■ Task requirements: Your job is to print, exactly, the lines in the data below from the line with "This screenshot has width=316, height=246." through the line with "The image size is (751, 751).", both included, and to omit any picture.

■ Excerpted records:
● ● ●
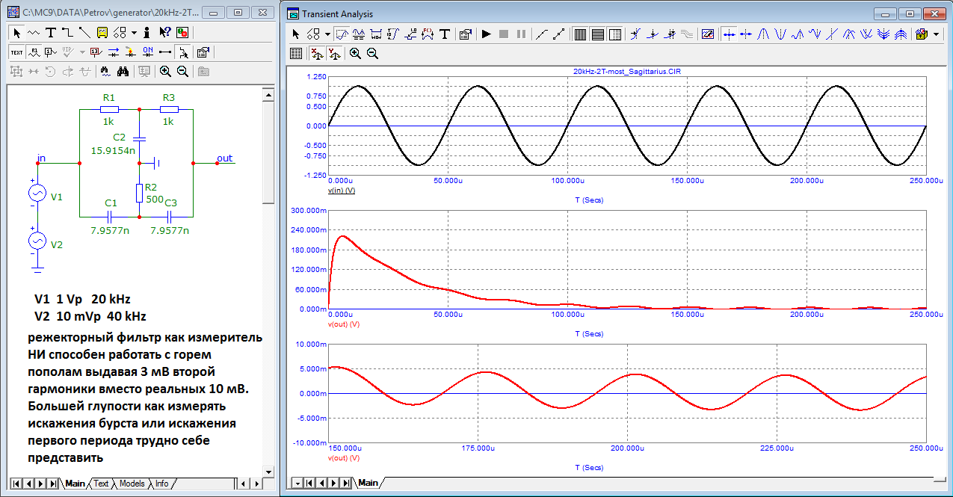Click the binoculars Find icon
The height and width of the screenshot is (497, 953).
pos(123,71)
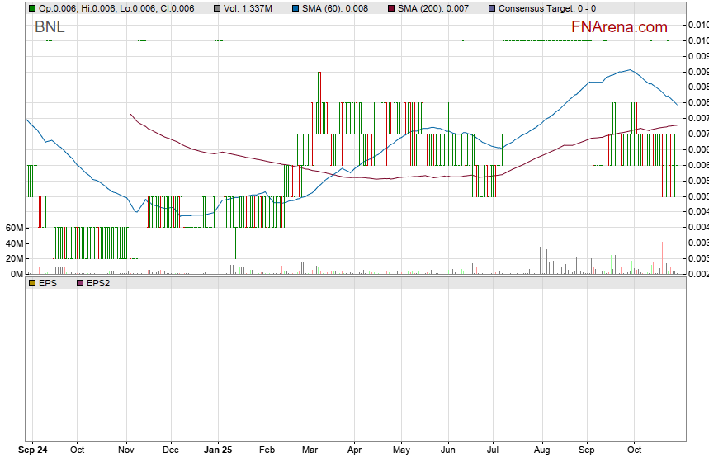The height and width of the screenshot is (467, 709).
Task: Click the Sep 24 date axis label
Action: pyautogui.click(x=34, y=451)
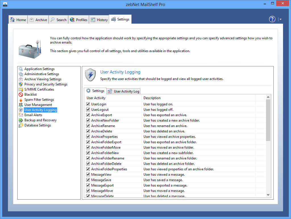
Task: Switch to the User Activity Log tab
Action: (124, 91)
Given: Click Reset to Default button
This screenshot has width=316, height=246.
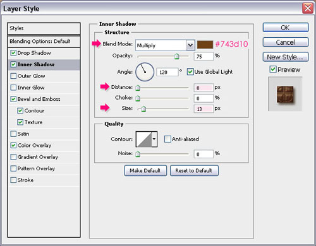Looking at the screenshot, I should click(x=194, y=170).
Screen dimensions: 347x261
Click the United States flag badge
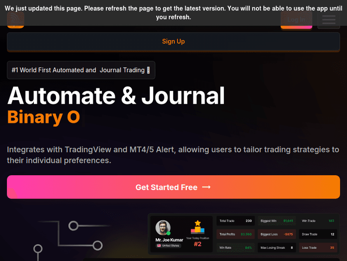click(x=168, y=246)

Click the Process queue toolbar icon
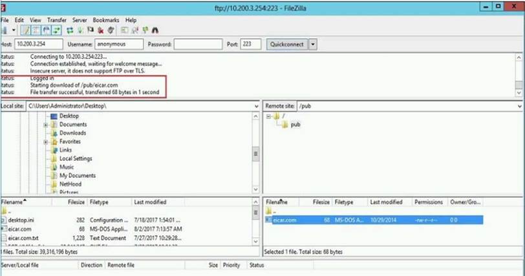(80, 30)
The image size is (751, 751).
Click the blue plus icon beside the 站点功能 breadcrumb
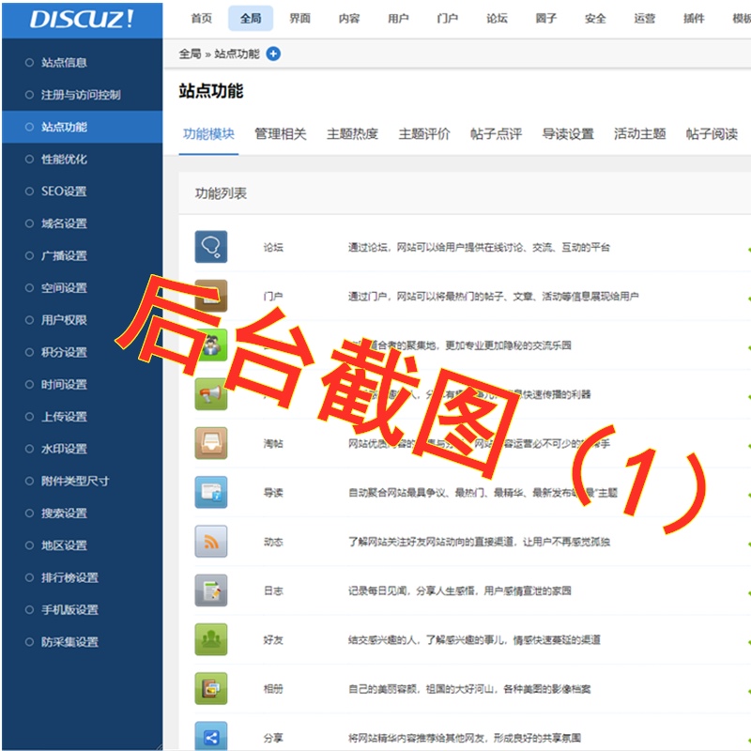[x=273, y=54]
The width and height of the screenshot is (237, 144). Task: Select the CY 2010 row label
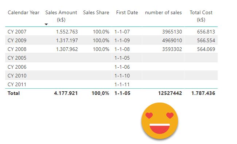coord(17,76)
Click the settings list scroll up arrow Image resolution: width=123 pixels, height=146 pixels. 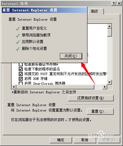[x=110, y=26]
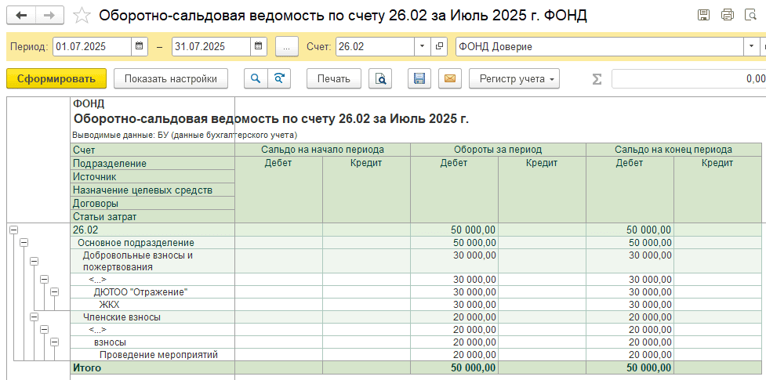This screenshot has height=380, width=766.
Task: Expand the ФОНД Доверие organization dropdown
Action: pos(749,47)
● ● ●
■ Expected answer:
This screenshot has width=316, height=246.
Looking at the screenshot, I should click(x=194, y=170).
Screen dimensions: 347x261
Click the United States flag badge
click(x=168, y=246)

Click the Process queue toolbar icon
(80, 30)
The image size is (751, 751).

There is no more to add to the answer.